----- PAGE EXCERPT -----

The concept of provenance was given a new sheen as of the late 1990s as well as a darker meaning. Once the exclusive province of art historians, provenance has been expanded to include History, writ large. Its demand on the researcher has been to shed all possible light on how an object has traveled and to give equal weight to the fate of past owners and to some of the most heinous moments of modern history.

A tall order for most members of the art world who prefer to operate in a state of self-imposed oblivious indifference to such tedium as History. The only history that seems to matter is the association of an object with some glamorous figure, so as to enhance its marketability. Provenance can be monetized. It has always been monetized.

The initial clamor for provenance research did not come from museums but from advocates for Holocaust survivors, cultural heritage circles, lawyers working on difficult art cases, Jewish groups familiar with property claims, and a roomful of government officials.

Fast forward…

Nowadays, there is a general recognition that a certain amount of “training” should be required to sensitize provenance research practitioners to the complexities of that “added dimension” of research that goes far beyond the strictures of conventional art history. From 2012 to 2014, five training workshops, aided by the New York-based Claims Conference, were offered under the aegis of the European Shoah Legacy Institute (ESLI), an international NGO established in Prague in June 2009 as the sad stepchild of a failed international conference on the fate and disposition of Jewish assets.

ESLI has stopped offering these workshops. No one has picked up the ball except for the Holocaust Art Restitution Project (HARP). A proposed workshop on provenance research to be held in New York City in the second half of April has not garnered much support and this, in the heart of the global art market.

----- ENTRIES SHOWN -----

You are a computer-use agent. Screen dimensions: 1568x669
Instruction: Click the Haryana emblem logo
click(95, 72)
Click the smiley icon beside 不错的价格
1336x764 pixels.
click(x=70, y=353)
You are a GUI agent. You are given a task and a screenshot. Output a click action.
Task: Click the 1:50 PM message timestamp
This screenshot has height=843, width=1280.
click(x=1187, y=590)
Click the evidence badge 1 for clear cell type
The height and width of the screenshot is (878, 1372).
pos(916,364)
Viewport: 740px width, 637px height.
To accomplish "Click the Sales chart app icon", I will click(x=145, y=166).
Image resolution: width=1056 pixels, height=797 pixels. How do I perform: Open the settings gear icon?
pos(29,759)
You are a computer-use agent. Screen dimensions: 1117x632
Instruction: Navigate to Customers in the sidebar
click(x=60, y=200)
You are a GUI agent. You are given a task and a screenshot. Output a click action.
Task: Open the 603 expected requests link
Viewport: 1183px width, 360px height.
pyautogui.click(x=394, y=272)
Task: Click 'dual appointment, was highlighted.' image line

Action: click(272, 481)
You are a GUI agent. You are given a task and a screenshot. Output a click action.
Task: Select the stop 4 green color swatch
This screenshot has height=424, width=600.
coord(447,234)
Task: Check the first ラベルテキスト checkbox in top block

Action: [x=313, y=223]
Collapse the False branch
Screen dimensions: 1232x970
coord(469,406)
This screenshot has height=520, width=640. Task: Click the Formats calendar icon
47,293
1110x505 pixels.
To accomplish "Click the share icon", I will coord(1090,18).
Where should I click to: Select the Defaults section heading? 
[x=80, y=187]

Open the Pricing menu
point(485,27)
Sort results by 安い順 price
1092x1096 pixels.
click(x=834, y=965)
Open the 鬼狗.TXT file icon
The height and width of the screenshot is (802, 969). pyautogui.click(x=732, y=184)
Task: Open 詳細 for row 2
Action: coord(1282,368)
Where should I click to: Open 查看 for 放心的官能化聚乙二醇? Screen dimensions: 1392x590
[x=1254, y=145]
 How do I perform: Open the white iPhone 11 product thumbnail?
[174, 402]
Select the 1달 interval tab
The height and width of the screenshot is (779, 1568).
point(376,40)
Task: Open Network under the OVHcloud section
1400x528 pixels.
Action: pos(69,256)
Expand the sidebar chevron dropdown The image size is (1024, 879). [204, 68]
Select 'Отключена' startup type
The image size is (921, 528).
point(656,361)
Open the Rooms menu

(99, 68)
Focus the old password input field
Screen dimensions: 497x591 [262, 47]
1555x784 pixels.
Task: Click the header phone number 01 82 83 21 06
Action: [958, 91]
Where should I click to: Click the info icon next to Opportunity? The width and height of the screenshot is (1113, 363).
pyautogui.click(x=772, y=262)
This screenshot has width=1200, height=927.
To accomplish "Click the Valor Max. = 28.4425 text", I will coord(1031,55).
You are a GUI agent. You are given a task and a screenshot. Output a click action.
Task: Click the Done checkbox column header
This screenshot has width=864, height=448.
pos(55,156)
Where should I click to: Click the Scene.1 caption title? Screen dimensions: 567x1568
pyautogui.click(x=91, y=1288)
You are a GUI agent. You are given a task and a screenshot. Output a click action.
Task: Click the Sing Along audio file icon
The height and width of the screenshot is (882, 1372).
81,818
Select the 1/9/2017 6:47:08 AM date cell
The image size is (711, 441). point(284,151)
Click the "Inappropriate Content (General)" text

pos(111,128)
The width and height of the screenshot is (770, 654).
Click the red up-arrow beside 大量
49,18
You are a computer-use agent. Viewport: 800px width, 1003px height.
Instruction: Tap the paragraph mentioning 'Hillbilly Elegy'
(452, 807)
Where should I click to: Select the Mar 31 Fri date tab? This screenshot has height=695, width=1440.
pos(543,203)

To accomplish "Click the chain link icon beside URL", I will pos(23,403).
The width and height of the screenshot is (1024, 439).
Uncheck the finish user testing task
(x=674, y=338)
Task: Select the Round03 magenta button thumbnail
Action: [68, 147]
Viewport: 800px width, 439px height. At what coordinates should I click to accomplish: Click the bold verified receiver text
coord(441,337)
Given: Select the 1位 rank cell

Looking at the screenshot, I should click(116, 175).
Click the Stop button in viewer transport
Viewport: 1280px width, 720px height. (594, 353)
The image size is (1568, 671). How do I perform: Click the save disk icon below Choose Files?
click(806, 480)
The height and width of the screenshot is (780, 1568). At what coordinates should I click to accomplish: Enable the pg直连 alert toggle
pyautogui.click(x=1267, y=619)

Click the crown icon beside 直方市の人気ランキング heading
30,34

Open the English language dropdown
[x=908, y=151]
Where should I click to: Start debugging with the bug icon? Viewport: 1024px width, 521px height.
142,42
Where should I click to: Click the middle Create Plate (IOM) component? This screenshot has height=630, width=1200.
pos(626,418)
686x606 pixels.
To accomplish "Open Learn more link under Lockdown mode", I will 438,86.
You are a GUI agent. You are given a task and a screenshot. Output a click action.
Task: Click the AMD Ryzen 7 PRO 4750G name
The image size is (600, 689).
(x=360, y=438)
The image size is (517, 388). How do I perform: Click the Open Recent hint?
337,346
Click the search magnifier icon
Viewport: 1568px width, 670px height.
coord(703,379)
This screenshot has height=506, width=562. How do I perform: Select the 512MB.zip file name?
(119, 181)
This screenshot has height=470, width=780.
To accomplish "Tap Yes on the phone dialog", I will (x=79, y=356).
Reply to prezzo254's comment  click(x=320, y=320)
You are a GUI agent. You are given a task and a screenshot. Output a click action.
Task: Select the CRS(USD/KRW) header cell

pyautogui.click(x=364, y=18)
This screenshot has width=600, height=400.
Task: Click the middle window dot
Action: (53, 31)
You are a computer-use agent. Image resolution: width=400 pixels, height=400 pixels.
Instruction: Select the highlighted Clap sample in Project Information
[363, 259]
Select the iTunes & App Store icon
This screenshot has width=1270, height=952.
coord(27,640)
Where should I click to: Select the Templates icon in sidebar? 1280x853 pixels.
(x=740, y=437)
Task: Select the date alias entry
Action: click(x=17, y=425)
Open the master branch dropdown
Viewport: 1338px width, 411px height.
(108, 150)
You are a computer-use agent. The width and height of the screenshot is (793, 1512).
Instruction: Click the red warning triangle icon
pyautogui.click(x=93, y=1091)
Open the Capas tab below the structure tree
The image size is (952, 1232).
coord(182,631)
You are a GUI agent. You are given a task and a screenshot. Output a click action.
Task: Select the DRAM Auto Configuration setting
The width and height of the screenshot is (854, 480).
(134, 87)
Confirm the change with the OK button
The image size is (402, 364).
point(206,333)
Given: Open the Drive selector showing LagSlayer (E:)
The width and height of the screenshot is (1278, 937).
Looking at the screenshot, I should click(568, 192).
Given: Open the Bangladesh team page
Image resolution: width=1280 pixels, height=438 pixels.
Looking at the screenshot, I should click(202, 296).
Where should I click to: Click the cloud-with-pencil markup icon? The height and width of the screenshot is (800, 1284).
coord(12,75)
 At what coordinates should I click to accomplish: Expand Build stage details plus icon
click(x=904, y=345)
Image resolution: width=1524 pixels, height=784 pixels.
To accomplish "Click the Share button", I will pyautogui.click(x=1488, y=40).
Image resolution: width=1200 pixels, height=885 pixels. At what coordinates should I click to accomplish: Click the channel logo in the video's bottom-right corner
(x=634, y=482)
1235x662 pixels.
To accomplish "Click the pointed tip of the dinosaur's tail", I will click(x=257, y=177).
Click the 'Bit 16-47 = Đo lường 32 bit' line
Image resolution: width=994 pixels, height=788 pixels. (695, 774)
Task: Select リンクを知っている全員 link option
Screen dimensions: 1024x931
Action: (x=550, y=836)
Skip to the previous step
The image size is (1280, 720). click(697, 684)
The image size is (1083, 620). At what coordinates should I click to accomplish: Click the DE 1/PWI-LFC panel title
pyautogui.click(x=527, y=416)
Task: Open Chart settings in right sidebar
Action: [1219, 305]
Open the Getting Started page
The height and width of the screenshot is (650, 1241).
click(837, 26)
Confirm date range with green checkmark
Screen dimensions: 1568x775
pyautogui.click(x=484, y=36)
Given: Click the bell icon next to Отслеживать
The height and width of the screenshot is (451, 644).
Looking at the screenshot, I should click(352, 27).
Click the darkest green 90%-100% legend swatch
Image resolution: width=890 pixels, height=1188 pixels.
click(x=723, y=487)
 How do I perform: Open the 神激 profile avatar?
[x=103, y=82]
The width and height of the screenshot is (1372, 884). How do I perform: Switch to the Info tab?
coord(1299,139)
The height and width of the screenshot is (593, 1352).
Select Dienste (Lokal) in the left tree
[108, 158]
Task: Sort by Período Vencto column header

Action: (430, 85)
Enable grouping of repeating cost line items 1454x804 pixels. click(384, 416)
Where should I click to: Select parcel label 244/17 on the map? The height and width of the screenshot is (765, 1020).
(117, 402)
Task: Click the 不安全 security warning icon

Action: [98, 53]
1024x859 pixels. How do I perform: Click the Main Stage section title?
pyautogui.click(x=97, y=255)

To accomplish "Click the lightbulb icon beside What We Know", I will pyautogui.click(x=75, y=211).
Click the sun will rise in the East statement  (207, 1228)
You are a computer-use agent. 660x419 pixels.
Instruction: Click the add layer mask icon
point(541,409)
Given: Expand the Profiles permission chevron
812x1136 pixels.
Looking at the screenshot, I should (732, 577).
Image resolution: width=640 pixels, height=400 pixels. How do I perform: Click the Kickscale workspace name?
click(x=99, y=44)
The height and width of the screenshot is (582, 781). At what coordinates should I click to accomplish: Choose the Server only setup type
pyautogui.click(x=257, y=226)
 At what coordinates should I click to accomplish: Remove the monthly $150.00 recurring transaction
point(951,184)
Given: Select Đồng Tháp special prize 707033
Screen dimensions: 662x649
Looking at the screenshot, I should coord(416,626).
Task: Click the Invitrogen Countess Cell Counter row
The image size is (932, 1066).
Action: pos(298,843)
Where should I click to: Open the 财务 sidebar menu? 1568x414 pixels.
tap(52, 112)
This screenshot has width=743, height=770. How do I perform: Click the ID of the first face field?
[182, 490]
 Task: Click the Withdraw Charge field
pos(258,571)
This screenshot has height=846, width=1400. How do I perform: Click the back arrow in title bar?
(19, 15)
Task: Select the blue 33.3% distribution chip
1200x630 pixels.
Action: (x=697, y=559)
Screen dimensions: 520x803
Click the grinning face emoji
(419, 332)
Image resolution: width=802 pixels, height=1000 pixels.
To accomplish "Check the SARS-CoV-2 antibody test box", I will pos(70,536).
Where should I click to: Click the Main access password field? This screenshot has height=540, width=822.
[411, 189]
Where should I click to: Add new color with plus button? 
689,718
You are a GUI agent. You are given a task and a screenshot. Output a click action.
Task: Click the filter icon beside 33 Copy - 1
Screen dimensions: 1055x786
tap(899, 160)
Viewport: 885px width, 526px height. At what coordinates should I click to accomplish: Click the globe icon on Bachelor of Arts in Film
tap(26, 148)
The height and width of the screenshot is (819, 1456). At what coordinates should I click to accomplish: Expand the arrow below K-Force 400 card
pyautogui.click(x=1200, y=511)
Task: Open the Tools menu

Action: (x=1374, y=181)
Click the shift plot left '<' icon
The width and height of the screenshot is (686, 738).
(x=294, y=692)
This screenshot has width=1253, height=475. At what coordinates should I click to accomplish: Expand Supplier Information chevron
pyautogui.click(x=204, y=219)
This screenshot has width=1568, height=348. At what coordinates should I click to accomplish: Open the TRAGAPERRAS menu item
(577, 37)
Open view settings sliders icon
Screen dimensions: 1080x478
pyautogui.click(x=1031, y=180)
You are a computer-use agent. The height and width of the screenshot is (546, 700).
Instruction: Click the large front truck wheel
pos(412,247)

-----

EXERCISE INSTRUCTIONS —
(a) According to the page excerpt on provenance research, where and when was the European Shoah Legacy Institute established?
(b) Translate this sentence from the page excerpt on provenance research into Spanish: "ESLI has stopped offering these workshops."

PER-TASK OUTPUTS —
(a) In Prague in June 2009.

(b) ESLI ha dejado de ofrecer estos talleres.